Teve um marco importante na 1ª Conferência de Ater, que foi a conquista de 50% do público atendido por esse serviço ser de mulheres. E nas Chamadas Públicas de Agroecologia também foi garantido que 30% do recurso seja para ações específicas com mulheres. No arranjo da política temos conseguido estabelecer algumas possibilidades que tragam essas mulheres para a centralidade. Porque essa mesma assistência técnica que hoje tem esse recorte era direcionada para a família, que geralmente é representada pelo homem. Tem a questão da DAP (Declaração de Aptidão ao PRONAF) também, são instrumentos que precisam ser revistos porque precisam acompanhar a atualidade. A DAP é do início do PRONAF, inclusive isso sempre sai na Conferência Nacional, mas mesmo com esses arranjos a gente não conseguiu efetivamente. Claro que é algo histórico e não dá para quebrar de uma hora para outra, mas quando a gente vai para uma unidade que já viemos trabalhando ainda sentimos muito a falta da fala das mulheres e da juventude. É um processo mais lento, mas precisamos estar reafirmando essas ações com as mulheres para que elas consigam ter sua voz e expressão com autonomia. Há um longo caminho, que ainda é muito desafiador na vida real.

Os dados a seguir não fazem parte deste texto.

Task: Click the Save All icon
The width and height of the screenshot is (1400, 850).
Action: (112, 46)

Tem muita coisa também entre o espaço público e o privado domiciliar, né?
Também, ainda se torna extraordinário quando você chega numa área em que uma mulher é quem lidera. Acontece, mas quando você consegue visibilizar não consegue ver isso. Então precisa avançar muito mais do que conseguimos até agora.

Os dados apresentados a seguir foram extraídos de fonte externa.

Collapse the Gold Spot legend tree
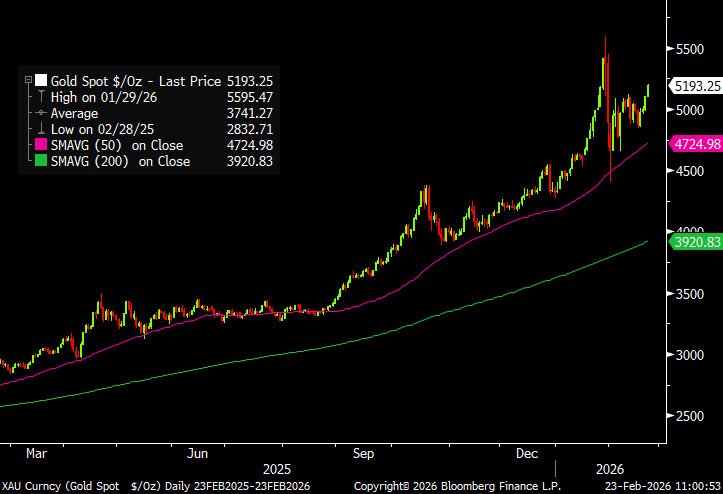723x494 pixels. click(x=27, y=79)
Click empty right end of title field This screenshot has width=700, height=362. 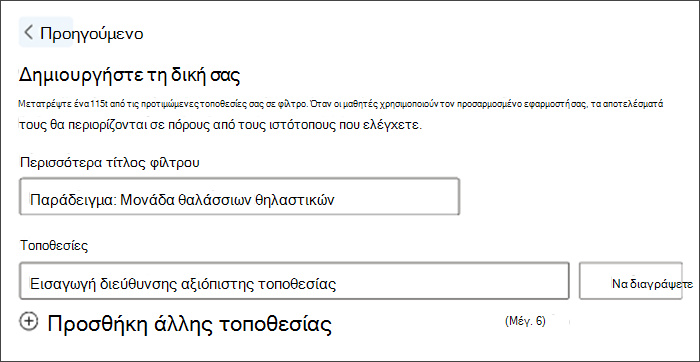pos(402,196)
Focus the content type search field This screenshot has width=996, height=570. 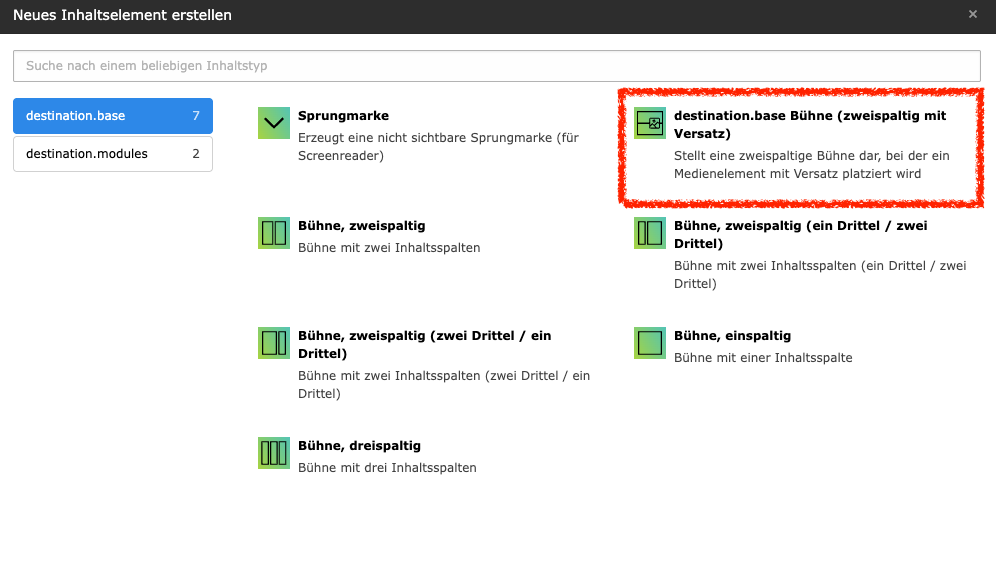pyautogui.click(x=496, y=66)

Tem mais algo a destacar que não foi pautado?
Destacar a importância da caravana trazendo esse estudo, e dialogando com vários sujeitos. Mesmo sendo uma ação direta da ANA, é uma ação que dialoga com os sindicatos, os movimentos sociais e organizações, além do próprio governo. É com momentos desse que a gente vai conseguindo fazer incidência maior, que tenha impacto nas políticas públicas. As organizações podem até ter um projeto pontual, que trabalha isso, mas é importantíssimo que na perspectiva de universalização ou de atingir um número maior de pessoas seja através da política pública. Não podemos abrir mão das políticas públicas para agricultura familiar e, especialmente, para a agroecologia.